Excerpt from OP-FGD-I: “One has to ask oneself: who becomes an RP? […] Are these the ones who are most dynamic? Who want to achieve something? Or rather those who tell themselves: it is quite comfortable being in this position”

Group-based comparisons and distinctions

To a large degree, group distinctions were made by contrasting the goals and functions of the own group in the rehabilitation process with those of the other groups. In these comparisons, the participants highlighted how essential or important their own role was, or they created a distinction based on value-laden attributes.

For example: OPs characterized themselves as experts on occupation or the workplace, and contrasted PCPs and RPs based on their lacking knowledge or insights. The unique and essential role in the self-perception of OPs was a result of PCPs and RPs being dependent on subjective and biased reports by the patients and having little insight into the (real) working world, while, for example, OPs could objectively and correctly describe the actual work load. This core concept leads to the self-perception of OPs of being essential to the rehabilitation process, as only they can provide the insights into the work environment the other stakeholder lacks. RPs made a similar distinction to PCPs, also based on the limited knowledge of PCPs about the workplace.

Excerpt from OP-FGD-I: OP1: “ [It is good that the PCP takes on the role of coordinator in the rehabilitation process]. But the [coordination] within the workplace, that is in good hands with us. Because, with a positive patient image, a positive scope of performance levels, and [knowledge of] the workplace requirements, we are much better-suited to evaluate what is possible and sensible.” OP2: “Yes, because the PCPs don’t have any insights. It would be presumptuous if they asserted they could do this.”

An example for the distinctions through devaluing based on value-laden attributes is the clear, dichotomous distinction made by PCPs between themselves, the highly committed and diligent PCP working to help and protect their patients, and the well-paid OPs with short working hours and little commitment to the patient’s well-being. A similar distinction was made regarding RPs, who according to PCPs worked few hours and had low levels of occupational stress, while PCPs portrayed themselves as having a high workload and little time to spare.

Excerpt from PCP-FGD-I: PCP1: “[…] I never felt the need or had particular interest [in cooperating with OPs]. Because we will talk to them over the phone for an eternity, and nothing comes out of it” […] PCP2: “Those OPs have an unsavory taste. […] It is a relaxed occupation: they start at 8 in the morning, are at home at 4 PM, and are well-paid for that by the company.
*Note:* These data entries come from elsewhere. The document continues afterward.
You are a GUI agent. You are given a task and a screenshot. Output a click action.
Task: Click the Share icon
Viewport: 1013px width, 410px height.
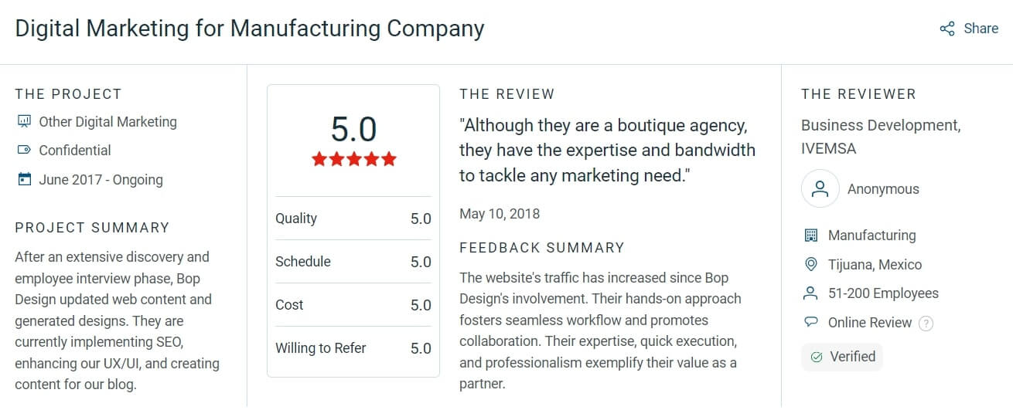tap(947, 29)
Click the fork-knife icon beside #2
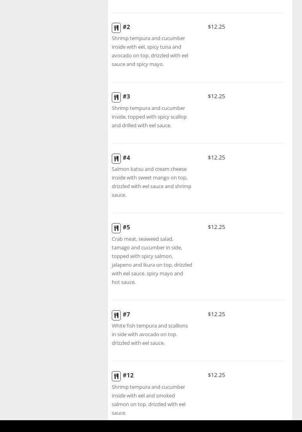Viewport: 302px width, 432px height. (x=116, y=28)
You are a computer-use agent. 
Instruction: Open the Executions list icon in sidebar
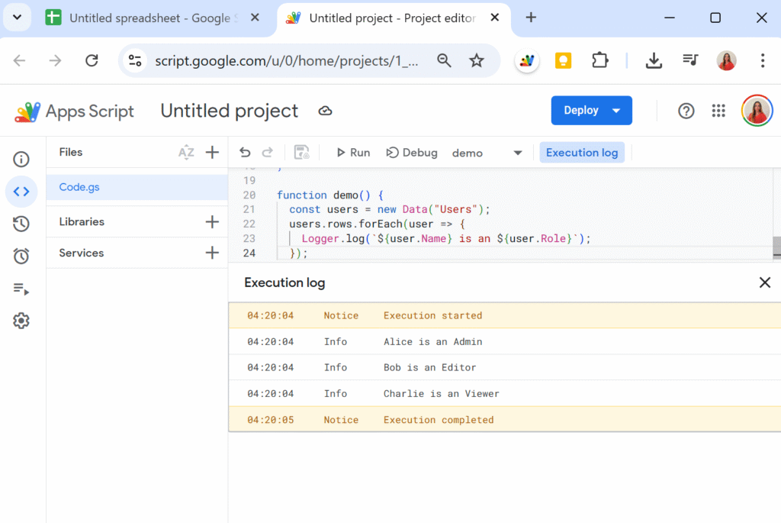(x=21, y=289)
They don’t have any responsibility; don’t need to spring into action during the night. [..] Maybe there is a little envy talking from our side.”

Excerpt from PCP-FGD-I: “The level of contact is close to nil. They sit around somewhere and have an easy job in my view. You can see that from their (lack of) availability in the morning at half past seven or in the afternoon after four PM. We have close to no points of contact”

Perception-based barriers to cooperation with OPs in the rehabilitation process reported by protagonists

In this section, we contextualize the diverging and negative group-based perceptions in the context of barriers to cooperation.

Henchmen of employer

A negative perception of OPs, in which they were put on a level with the employer, was often mentioned in the context of, or as a reason for low levels of cooperation. An OP, who had worked formerly as an internist in a hospital, stated that she had been skeptical about sharing information with OPs, due to the belief that OPs worked first in the interest of the employer. The same argument was put forward by PCPs and RPs to explain an unwillingness to provide sensitive information to OPs. Most PCPs who held negative views about OPs reported that they did not cooperate or communicate with OPs. RPs in both interviews stated that their patients’ negative perception of OPs was a barrier to cooperation between OPs and RPs. RPs argued that due to data privacy regulations, patients may decide who can receive personal information and would sometimes decline consent to providing information to the OP. The patients who reported to have a good relationship with their OP did not have reservations about them receiving information at the intersections. OPs were also aware of the negative attitudes among rehabilitation patients. They argued, this was due to insufficient knowledge among rehabilitation patients about the strict separation between the employer and the OP in the German health care system and the code of professional confidentiality.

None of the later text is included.